-- start EXTRACT PROVIDED --
The Detroit Hydrofest (branded as the Metro Detroit Chevy Dealers Detroit Hydrofest for sponsorship reasons) is a H1 Unlimited hydroplane boat race held in August on the Detroit River in Detroit, Michigan.

History
The first race held on the Detroit River was the Gold Cup, in 1916. The community-owned Miss Detroit won the Gold Cup in 1915 on Manhasset Bay, outside of New York City, and earned the right to defend it the following year on home waters. Miss Detroit was a single-step hydroplane, equipped with a 250-horsepower Sterling engine. The designer was the distinguished Christopher Columbus Smith of Chriscraft fame.

The race was run annually after being part of the Gold Cup, and later became known as the APBA Challenge Cup then APBA Gold Cup.
-- end EXTRACT PROVIDED --
-- start LISTING --
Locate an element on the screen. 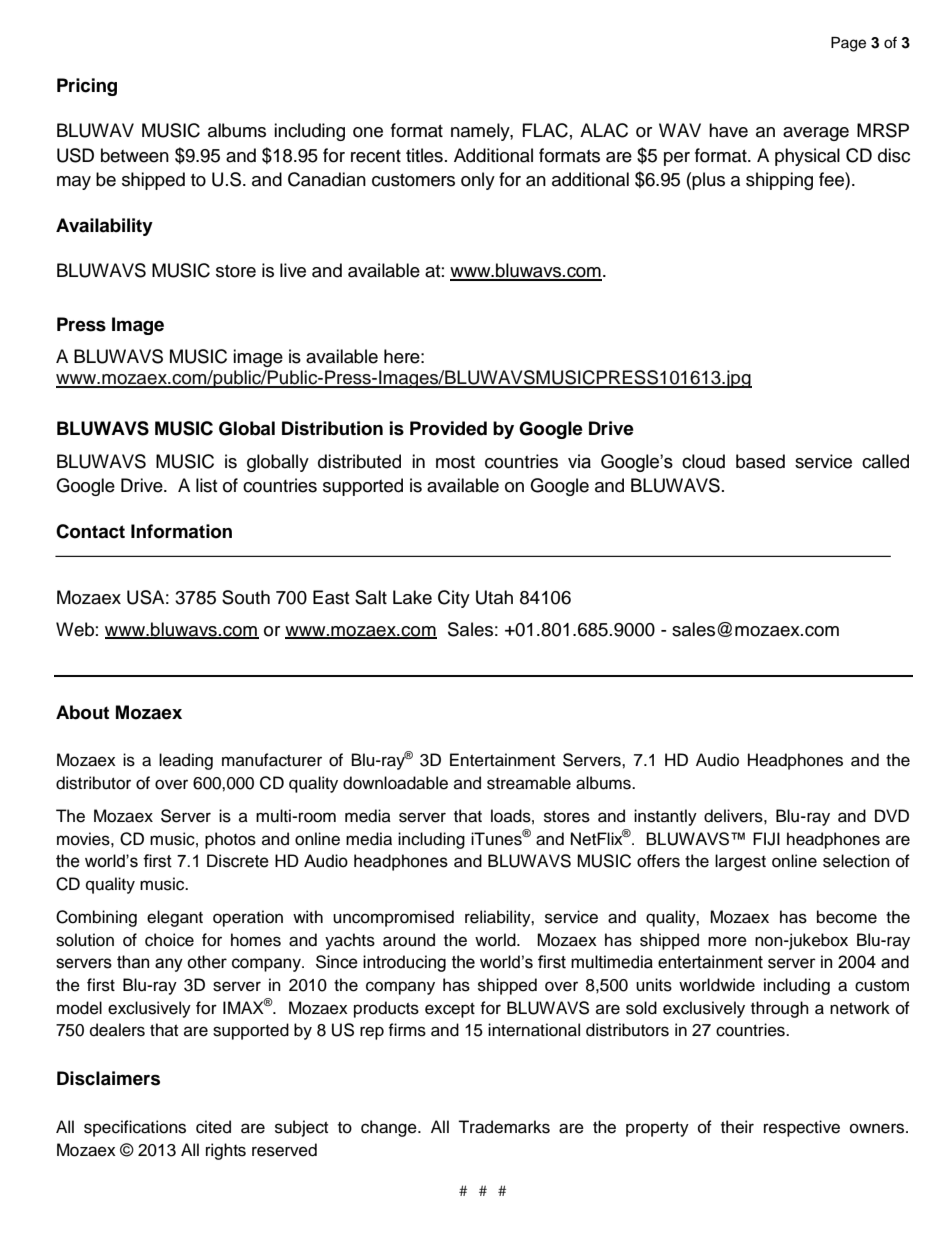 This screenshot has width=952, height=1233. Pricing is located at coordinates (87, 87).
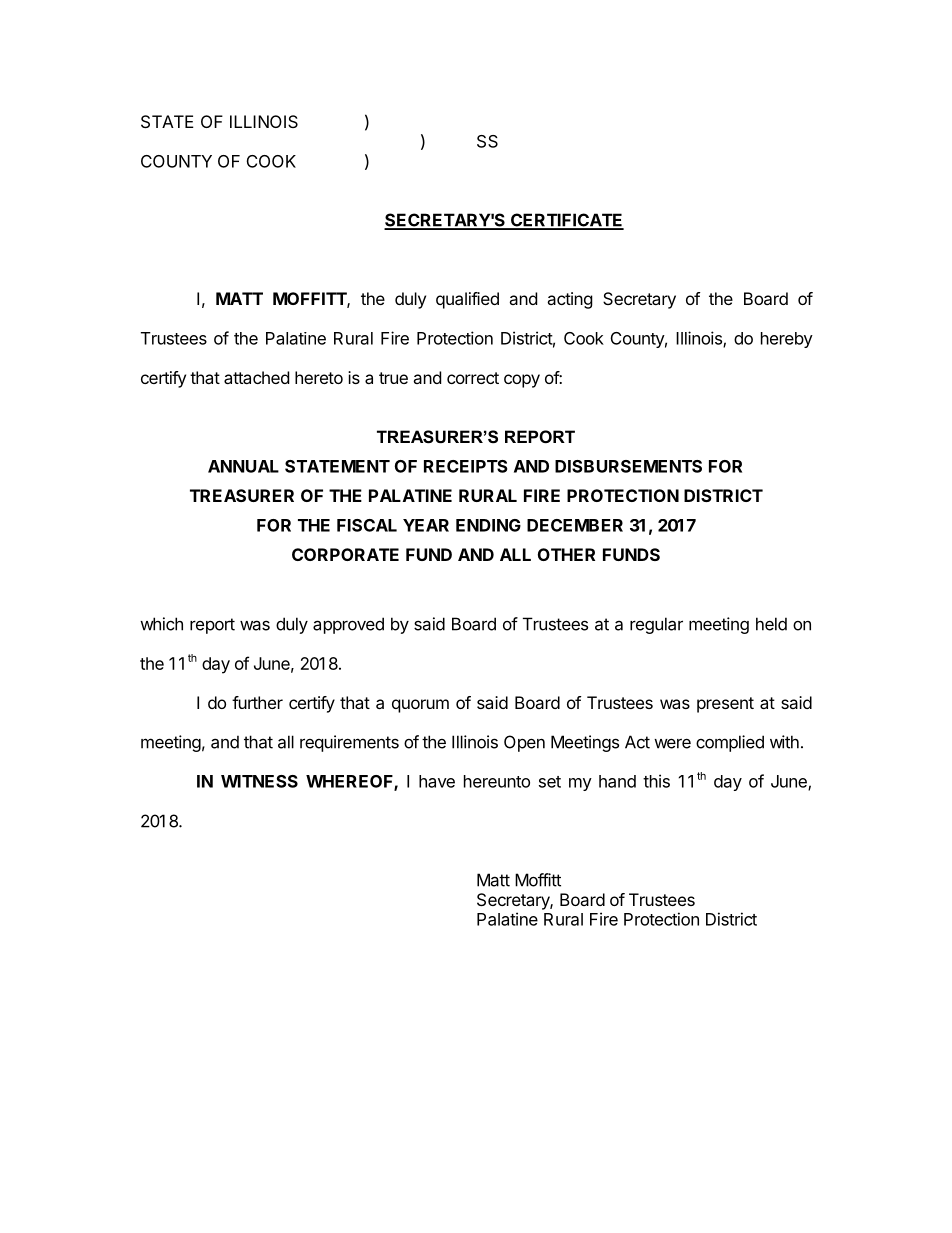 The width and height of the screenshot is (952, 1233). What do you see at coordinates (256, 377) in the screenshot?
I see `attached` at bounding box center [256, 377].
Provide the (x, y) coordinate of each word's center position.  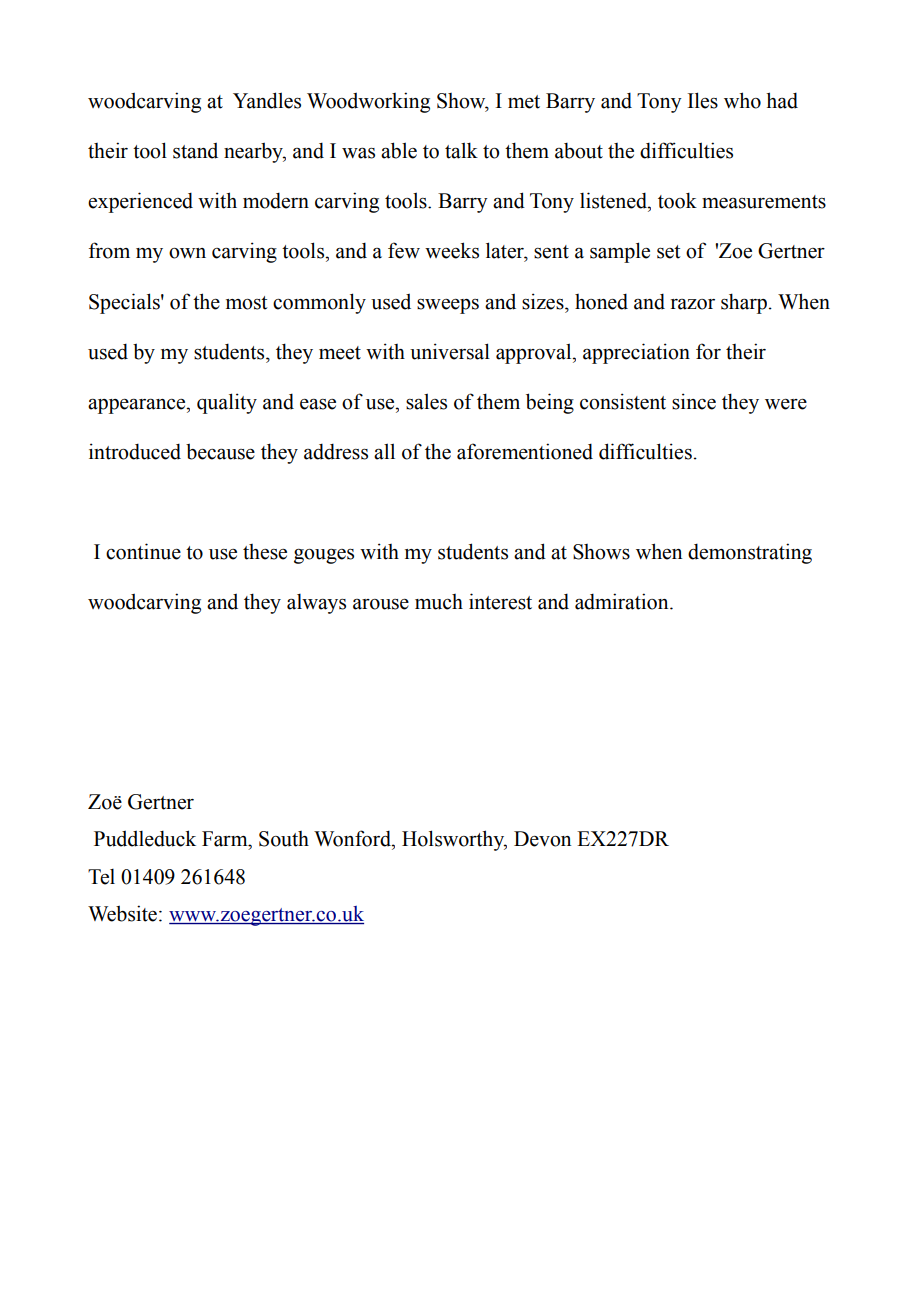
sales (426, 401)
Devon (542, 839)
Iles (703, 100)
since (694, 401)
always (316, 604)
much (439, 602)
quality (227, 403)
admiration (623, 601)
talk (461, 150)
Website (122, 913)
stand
-- end LISTING --
- [TO DO]
A – In the Detroit Hydrofest article, what engine was Miss Detroit equipped with?
B – Copy the entries word for word, beginning with the line that contains "Provide the (x, y)" and continuing through the end of the entries. Leave the pictures out.
The text and the entries were taken from separate, unrelated sources.

- [ANSWERS GIVEN]
A – A 250-horsepower Sterling engine.

B –
Provide the (x, y) coordinate of each word's center position.  
sales (426, 401)
Devon (542, 839)
Iles (703, 100)
since (694, 401)
always (316, 604)
much (439, 602)
quality (227, 403)
admiration (623, 601)
talk (461, 150)
Website (122, 913)
stand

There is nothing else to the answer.